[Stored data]
§ §
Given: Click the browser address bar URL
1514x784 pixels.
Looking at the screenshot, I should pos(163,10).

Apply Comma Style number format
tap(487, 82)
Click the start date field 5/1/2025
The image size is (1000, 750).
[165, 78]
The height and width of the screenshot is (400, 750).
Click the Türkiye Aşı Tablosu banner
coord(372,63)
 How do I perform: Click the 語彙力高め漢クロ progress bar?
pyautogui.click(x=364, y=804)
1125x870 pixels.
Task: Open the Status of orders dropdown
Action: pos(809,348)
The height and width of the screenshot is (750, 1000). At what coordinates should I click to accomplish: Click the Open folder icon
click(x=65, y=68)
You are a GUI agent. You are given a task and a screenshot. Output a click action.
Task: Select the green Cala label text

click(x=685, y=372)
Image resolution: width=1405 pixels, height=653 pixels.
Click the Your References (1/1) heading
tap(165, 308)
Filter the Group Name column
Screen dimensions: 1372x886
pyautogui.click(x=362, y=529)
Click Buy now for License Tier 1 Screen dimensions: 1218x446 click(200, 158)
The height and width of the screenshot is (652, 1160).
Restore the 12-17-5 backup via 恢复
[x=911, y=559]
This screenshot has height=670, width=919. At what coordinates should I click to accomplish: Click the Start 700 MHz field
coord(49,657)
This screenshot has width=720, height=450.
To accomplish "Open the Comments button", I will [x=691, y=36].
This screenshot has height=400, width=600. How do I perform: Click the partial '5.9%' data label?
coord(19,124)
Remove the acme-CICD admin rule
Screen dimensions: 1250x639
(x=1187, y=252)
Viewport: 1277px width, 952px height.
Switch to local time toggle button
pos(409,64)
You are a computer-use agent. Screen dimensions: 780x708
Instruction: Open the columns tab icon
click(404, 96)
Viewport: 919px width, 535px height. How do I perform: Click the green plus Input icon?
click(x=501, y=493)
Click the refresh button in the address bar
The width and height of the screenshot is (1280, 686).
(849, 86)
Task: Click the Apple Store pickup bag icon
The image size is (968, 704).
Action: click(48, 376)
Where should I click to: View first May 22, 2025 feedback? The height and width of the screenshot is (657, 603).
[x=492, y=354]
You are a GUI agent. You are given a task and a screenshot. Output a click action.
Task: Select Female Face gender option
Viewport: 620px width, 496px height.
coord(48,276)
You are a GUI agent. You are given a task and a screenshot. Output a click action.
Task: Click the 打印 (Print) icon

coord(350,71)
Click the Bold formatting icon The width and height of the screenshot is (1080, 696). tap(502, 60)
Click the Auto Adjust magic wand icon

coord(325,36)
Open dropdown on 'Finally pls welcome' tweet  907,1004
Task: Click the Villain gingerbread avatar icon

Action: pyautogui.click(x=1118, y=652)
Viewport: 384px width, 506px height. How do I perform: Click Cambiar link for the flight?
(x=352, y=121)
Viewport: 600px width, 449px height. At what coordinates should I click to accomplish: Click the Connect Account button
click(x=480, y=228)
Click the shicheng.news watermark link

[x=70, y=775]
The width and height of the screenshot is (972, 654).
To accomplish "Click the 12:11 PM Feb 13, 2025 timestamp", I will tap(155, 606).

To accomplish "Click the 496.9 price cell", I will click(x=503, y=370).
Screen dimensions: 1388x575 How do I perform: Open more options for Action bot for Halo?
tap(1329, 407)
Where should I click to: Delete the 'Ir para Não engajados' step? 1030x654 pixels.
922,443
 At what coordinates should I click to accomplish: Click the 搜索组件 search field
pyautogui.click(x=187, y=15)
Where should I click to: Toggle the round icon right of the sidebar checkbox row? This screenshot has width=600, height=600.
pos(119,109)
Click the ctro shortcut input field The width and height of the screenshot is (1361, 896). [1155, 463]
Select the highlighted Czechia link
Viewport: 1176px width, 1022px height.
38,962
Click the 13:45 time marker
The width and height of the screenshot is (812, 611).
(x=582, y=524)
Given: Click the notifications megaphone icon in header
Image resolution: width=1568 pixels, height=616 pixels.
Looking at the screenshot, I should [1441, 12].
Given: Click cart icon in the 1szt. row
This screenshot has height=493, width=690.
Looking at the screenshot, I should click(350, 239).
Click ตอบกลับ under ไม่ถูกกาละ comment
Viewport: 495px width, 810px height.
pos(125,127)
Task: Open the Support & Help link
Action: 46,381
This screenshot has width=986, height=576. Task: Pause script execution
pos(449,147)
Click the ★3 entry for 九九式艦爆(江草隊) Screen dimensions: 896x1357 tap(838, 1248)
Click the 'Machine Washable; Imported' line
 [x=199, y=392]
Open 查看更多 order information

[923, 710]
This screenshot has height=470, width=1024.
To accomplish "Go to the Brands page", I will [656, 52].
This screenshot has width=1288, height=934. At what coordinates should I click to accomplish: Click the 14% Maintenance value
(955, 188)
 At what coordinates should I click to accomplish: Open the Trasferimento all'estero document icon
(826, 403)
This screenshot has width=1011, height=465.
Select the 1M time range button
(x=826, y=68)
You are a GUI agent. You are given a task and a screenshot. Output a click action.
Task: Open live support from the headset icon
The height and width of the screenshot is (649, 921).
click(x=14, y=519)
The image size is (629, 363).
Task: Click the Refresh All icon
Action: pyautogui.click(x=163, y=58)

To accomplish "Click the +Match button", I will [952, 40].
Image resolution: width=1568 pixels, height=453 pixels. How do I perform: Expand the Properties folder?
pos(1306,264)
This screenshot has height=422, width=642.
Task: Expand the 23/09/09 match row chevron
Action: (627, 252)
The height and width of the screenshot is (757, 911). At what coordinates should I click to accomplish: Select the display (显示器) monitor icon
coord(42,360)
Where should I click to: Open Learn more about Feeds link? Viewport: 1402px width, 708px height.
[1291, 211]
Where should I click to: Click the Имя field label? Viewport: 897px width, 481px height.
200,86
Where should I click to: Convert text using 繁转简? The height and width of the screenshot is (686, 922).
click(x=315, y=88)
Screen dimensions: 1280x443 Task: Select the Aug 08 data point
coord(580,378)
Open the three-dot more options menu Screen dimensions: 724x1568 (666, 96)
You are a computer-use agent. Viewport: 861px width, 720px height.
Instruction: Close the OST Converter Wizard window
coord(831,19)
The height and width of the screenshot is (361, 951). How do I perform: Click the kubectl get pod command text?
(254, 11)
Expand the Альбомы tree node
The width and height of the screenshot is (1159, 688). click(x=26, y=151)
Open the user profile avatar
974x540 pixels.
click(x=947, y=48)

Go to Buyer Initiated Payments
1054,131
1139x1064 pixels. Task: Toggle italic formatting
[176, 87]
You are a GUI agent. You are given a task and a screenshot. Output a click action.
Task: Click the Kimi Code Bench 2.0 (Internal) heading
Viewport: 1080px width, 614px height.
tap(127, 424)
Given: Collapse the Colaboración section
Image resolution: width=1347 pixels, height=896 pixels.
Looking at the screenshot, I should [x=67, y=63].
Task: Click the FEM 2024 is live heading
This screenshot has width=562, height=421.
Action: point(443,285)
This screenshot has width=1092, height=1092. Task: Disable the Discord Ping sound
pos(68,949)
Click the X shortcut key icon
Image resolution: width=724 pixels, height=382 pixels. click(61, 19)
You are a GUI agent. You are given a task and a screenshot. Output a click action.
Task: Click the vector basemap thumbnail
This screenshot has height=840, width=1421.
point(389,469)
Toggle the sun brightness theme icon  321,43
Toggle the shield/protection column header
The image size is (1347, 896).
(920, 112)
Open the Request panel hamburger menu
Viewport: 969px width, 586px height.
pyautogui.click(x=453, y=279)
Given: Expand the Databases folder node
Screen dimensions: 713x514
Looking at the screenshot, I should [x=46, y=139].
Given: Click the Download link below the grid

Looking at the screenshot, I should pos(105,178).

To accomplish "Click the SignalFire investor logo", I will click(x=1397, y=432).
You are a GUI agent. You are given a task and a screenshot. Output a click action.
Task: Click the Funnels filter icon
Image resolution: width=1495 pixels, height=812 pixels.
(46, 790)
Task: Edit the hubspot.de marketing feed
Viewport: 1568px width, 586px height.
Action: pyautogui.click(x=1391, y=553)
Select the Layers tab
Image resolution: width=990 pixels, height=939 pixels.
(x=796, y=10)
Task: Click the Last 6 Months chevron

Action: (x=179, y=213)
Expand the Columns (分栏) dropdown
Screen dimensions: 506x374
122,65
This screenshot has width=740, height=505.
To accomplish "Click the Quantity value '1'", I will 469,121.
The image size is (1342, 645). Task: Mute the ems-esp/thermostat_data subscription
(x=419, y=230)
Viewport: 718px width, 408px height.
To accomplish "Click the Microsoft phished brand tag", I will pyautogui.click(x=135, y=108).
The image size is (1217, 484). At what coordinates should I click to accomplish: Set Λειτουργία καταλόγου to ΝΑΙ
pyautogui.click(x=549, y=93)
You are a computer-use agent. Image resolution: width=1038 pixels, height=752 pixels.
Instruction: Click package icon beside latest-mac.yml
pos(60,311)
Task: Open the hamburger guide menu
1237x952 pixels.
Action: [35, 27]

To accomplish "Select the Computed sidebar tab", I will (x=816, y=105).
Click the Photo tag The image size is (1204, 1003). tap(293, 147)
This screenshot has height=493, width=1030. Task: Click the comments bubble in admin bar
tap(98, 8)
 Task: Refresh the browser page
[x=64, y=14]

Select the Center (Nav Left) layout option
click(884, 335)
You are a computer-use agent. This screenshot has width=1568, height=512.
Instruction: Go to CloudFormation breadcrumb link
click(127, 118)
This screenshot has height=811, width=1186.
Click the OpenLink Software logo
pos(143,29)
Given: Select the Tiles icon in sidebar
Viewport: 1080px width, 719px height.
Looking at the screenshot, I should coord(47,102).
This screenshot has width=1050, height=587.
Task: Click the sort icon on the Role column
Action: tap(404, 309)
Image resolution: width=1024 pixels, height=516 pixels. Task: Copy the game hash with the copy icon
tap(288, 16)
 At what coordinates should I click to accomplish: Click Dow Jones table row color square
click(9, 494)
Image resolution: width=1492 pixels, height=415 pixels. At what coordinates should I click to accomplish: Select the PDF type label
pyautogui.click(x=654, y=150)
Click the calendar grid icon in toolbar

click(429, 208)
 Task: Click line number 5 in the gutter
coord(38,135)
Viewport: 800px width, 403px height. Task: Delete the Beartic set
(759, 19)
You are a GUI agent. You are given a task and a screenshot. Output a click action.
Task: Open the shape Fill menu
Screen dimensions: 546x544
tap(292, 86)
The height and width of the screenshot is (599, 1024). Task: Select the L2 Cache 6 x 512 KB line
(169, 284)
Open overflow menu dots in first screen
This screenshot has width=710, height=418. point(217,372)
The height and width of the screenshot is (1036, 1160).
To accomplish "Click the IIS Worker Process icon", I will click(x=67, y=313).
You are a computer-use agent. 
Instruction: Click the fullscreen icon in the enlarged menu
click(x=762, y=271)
§ §
== About this task ==
Only the lines from the first line of the records through the line containing "Viewport: 1277px width, 952px height." should be repeated, exactly as they appear.

== Task response ==
Given: Click the browser address bar URL
1514x784 pixels.
Looking at the screenshot, I should pos(163,10).

Apply Comma Style number format
tap(487, 82)
Click the start date field 5/1/2025
The image size is (1000, 750).
[165, 78]
The height and width of the screenshot is (400, 750).
Click the Türkiye Aşı Tablosu banner
coord(372,63)
 How do I perform: Click the 語彙力高め漢クロ progress bar?
pyautogui.click(x=364, y=804)
1125x870 pixels.
Task: Open the Status of orders dropdown
Action: pos(809,348)
The height and width of the screenshot is (750, 1000). At what coordinates should I click to accomplish: Click the Open folder icon
click(x=65, y=68)
You are a GUI agent. You are given a task and a screenshot. Output a click action.
Task: Select the green Cala label text

click(x=685, y=372)
Image resolution: width=1405 pixels, height=653 pixels.
Click the Your References (1/1) heading
tap(165, 308)
Filter the Group Name column
Screen dimensions: 1372x886
pyautogui.click(x=362, y=529)
Click Buy now for License Tier 1 Screen dimensions: 1218x446 click(200, 158)
The height and width of the screenshot is (652, 1160).
Restore the 12-17-5 backup via 恢复
[x=911, y=559]
This screenshot has height=670, width=919. At what coordinates should I click to accomplish: Click the Start 700 MHz field
coord(49,657)
This screenshot has width=720, height=450.
To accomplish "Open the Comments button", I will [x=691, y=36].
This screenshot has height=400, width=600. How do I perform: Click the partial '5.9%' data label?
coord(19,124)
Remove the acme-CICD admin rule
Screen dimensions: 1250x639
(x=1187, y=252)
Viewport: 1277px width, 952px height.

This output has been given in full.